Provided entries:
_ _ _ _

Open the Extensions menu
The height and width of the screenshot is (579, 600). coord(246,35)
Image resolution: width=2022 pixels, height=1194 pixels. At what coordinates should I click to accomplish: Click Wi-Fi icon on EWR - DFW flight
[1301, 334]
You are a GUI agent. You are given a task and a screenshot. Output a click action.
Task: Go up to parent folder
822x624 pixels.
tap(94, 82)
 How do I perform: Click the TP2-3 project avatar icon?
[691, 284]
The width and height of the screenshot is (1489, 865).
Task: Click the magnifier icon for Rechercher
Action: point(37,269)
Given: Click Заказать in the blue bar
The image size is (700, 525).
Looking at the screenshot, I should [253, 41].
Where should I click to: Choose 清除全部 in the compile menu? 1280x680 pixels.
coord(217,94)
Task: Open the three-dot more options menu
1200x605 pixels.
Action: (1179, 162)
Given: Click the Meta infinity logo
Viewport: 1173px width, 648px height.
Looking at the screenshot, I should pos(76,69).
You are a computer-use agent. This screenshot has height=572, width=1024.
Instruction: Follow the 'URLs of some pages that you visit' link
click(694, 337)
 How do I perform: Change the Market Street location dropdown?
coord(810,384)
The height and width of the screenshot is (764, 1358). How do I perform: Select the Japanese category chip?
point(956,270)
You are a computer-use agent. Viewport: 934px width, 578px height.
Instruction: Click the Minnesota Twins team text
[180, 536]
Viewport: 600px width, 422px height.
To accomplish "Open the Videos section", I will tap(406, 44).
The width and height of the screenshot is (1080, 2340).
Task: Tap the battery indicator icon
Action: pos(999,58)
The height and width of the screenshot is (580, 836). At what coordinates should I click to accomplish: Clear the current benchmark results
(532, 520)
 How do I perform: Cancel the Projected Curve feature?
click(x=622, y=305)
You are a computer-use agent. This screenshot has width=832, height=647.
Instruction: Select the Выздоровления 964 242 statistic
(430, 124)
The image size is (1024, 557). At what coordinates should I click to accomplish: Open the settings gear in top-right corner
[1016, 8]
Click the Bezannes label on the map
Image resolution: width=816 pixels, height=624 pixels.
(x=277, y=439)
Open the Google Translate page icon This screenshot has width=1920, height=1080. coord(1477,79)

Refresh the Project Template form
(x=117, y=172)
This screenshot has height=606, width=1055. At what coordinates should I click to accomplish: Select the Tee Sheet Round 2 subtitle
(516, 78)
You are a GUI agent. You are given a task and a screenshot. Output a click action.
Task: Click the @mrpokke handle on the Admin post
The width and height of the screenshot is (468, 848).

_ _ _ _

What you have to do: Within the data above, find the lines that contain the word "computer" and copy each of them.

Solution to this exercise:
You are a computer-use agent. This screenshot has height=572, width=1024.
You are a computer-use agent. Viewport: 934px width, 578px height.
You are a computer-use agent. This screenshot has width=832, height=647.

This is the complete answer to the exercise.